Cosa devi fare –
Rispondi a queste domande sull'articolo sulla "giusta distanza":
(a) Quali figure professionali non sono state inserite tra gli esperti scelti dal governo?
(b) Su che cosa si dovrebbe puntare al posto degli interventi economici a pioggia?
(c) Come sono, per la maggior parte, le risorse distribuite "a 360 gradi"?

Estratto del documento –
------------------------------------------------------------

Urbanistica INFORMAZIONI

La ricerca della “giusta distanza”

I giorni drammatici e confusi dell’isolamento coatto che ci vede ancora confinati ci trasmettono l’evidente paradosso di una società contemporanea che è ormai dominata dalla sua componente urbana, ma che sembra paralizzata dalla minaccia della promiscuità e della eccessiva densità di un modello insediativo sul quale ha fondato le sue fortune. Nel ricercare una giusta distanza tra le esigenze del “distanziamento sociale” e le lusinghe della promiscuità e della ibridazione, le iniziative del governo e il dibattito politico-istituzionale sembrano ignorare la possibilità di tener conto del punto di vista degli urbanisti su una materia che pure li dovrebbe riguardare da vicino. Si tratta di una dimenticanza che appare piuttosto incredibile, ma almeno in questa sede non credo sia il caso di lamentarsi. Conviene sottolineare infatti che sul mancato inserimento di architetti o urbanisti nel piccolo esercito di esperti che è stato arruolato dal governo per orientare le scelte della pubblica amministrazione pesa la responsabilità di queste stesse figure professionali, che in un recente passato non hanno saputo reagire al progressivo oscuramento delle responsabilità tecniche, politiche e civili che gli erano tradizionalmente attribuite.

Ben più importante della segnalazione di questa assenza non giustificata appare invece la consapevolezza del pericolo che nei prossimi mesi si riproponga quella sottovalutazione della dimensione spaziale delle politiche pubbliche che ha penalizzato in passato il nostro Paese, con la conseguenza che il superamento degli effetti più traumatici della pandemia venga affidato a interventi economici a pioggia, laddove si dovrebbe puntare al contrario su di una attenta incentivazione della domanda interna e sul varo di un nuovo ciclo di investimenti sul territorio.

Come l’INU sta rimarcando con forza, il superamento degli effetti più traumatici del Covid-19 può comportare un’autentica frattura tra la fase immediatamente precedente lo scoppio dell’epidemia - in cui sembrava finalmente possibile modificare in modo sostanziale un paradigma socio-economico che evidenziava importanti segnali di affaticamento - e un processo di ricostruzione che rischia di compiere un’autentica inversione di marcia. Tanto che, proprio mentre si diffonde la convinzione che “nulla sarà più come prima”, si pongono le basi di un forte impulso alla restaurazione, disseminando a 360 gradi un flusso straordinario di risorse, prevalentemente a debito, che invece potrebbero attivare importanti fattori propulsivi.

------------------------------------------------------------

Dati da esaminare –
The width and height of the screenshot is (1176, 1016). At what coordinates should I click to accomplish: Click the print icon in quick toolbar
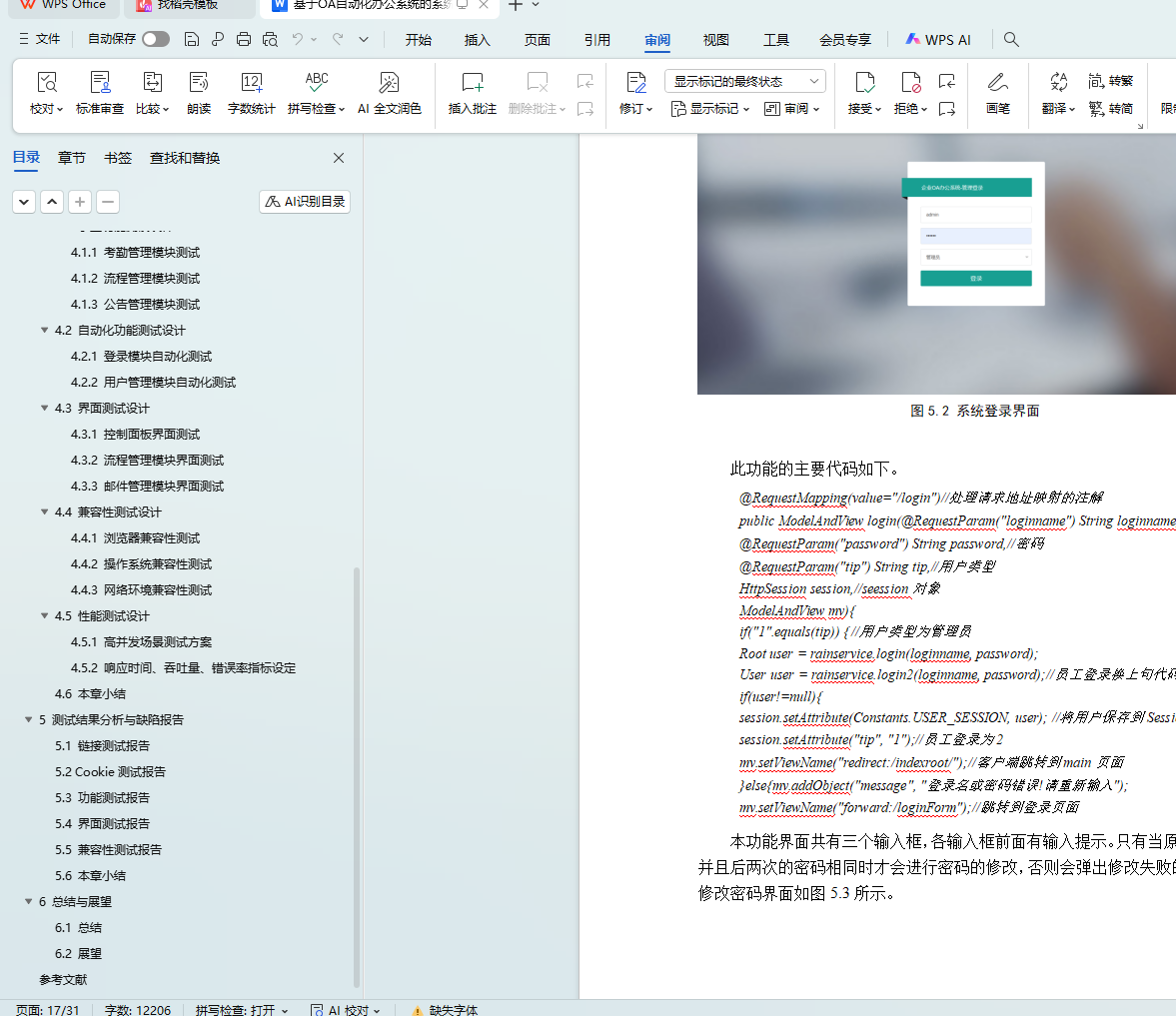[244, 39]
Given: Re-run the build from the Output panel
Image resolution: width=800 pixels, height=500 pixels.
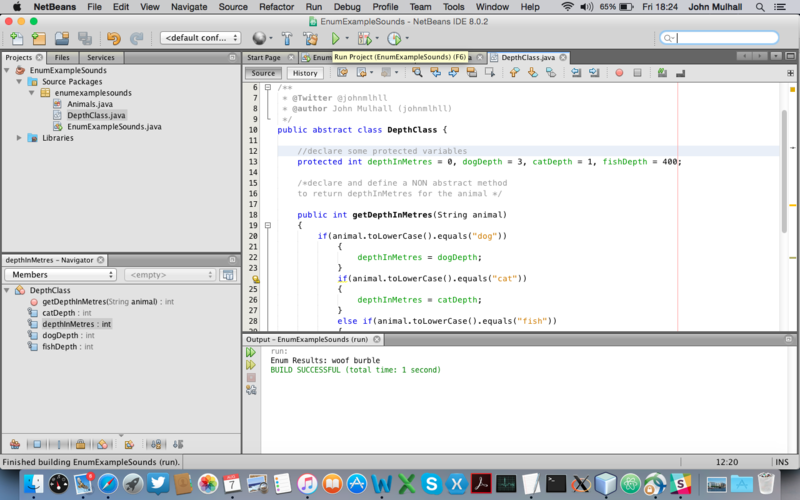Looking at the screenshot, I should 251,352.
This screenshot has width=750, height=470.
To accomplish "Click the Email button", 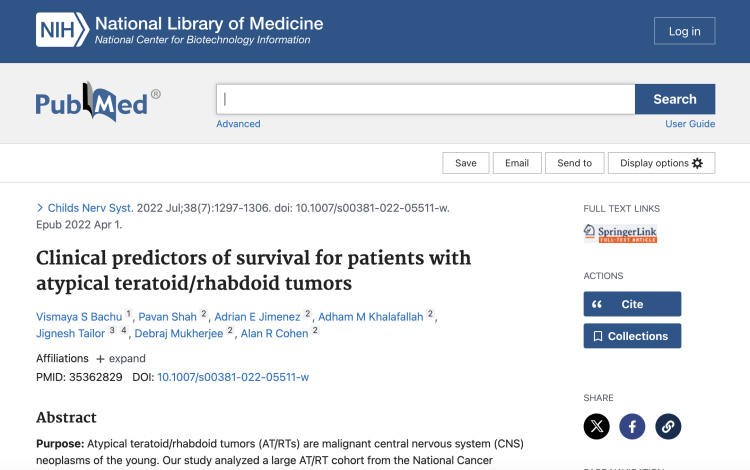I will (x=517, y=163).
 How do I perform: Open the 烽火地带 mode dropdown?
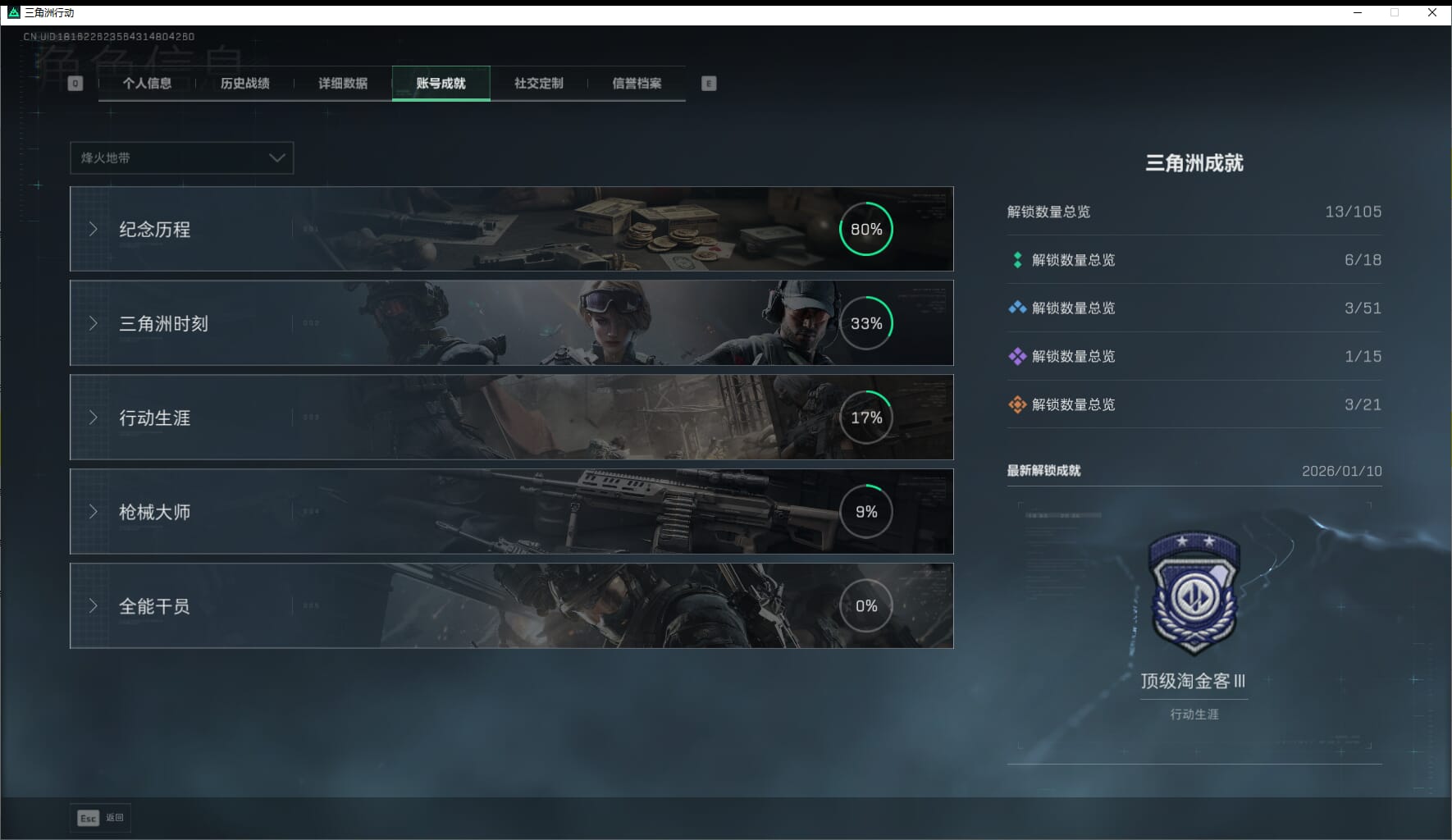point(181,158)
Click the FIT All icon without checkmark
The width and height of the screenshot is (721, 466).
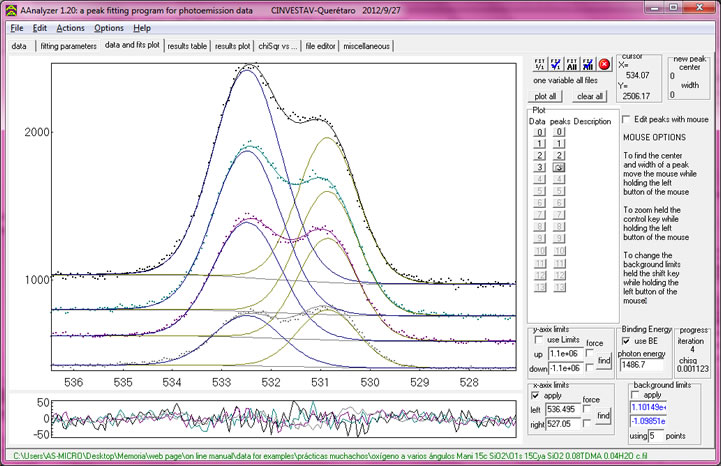572,63
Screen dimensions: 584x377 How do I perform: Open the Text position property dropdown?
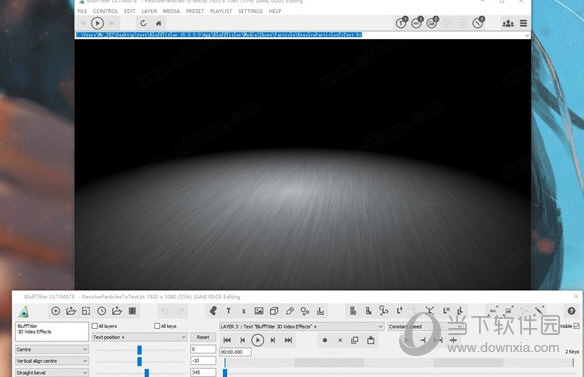(x=139, y=337)
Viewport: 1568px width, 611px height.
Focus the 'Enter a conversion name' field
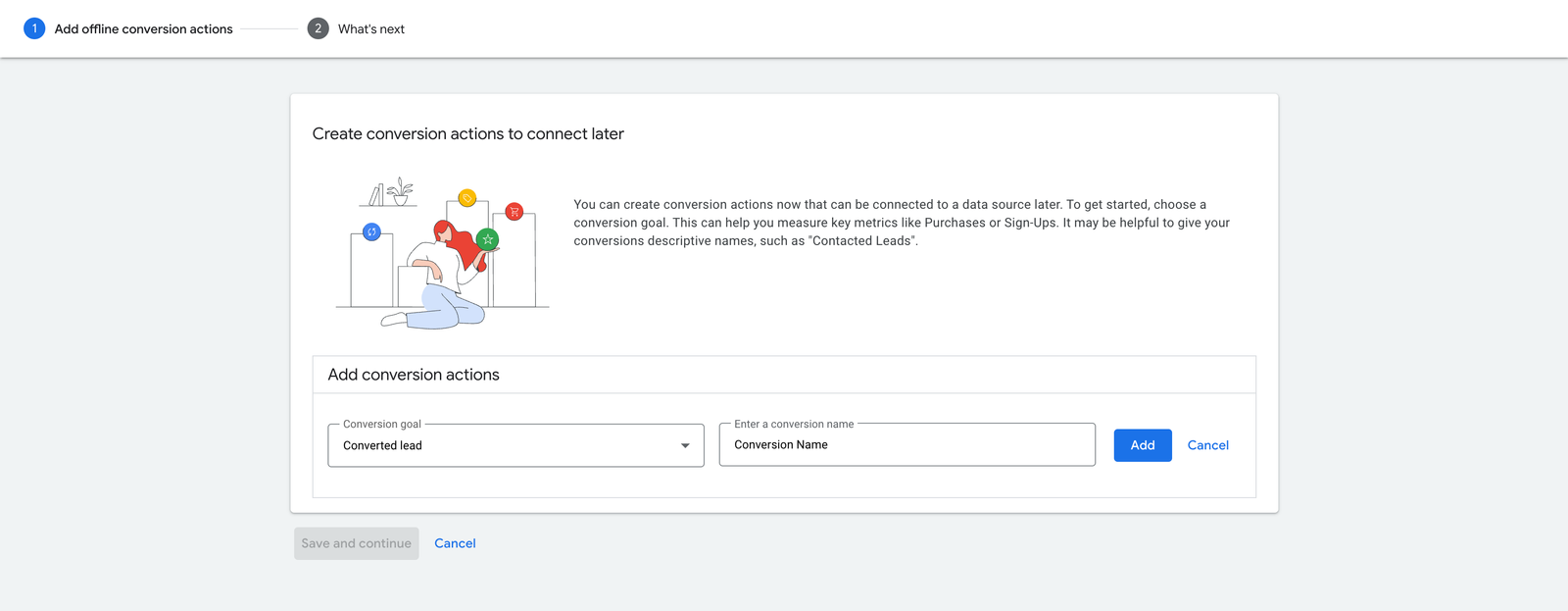(x=906, y=445)
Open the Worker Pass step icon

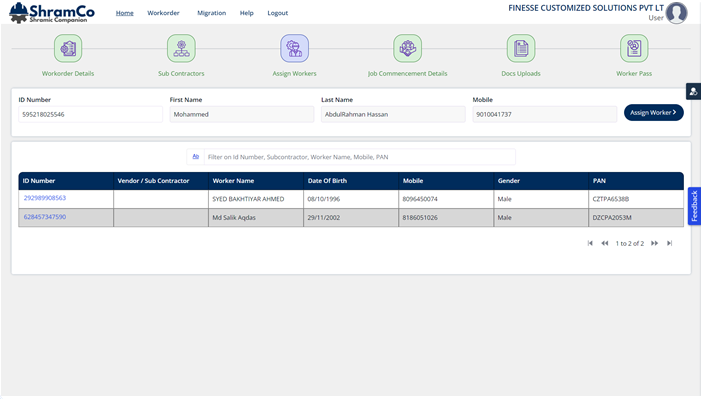click(x=634, y=48)
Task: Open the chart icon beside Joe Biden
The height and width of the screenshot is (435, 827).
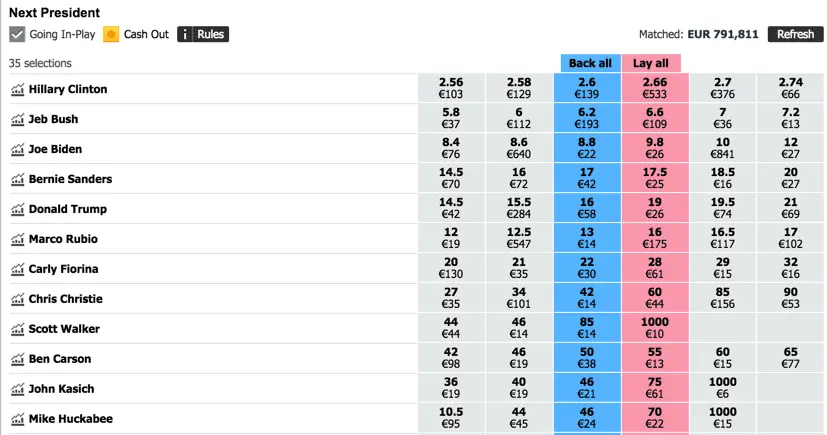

------------------------------------------------------------

La risposta –
(a) Architetti o urbanisti.
(b) Su un'attenta incentivazione della domanda interna e sull'avvio di un nuovo ciclo di investimenti sul territorio.
(c) Sono prevalentemente a debito.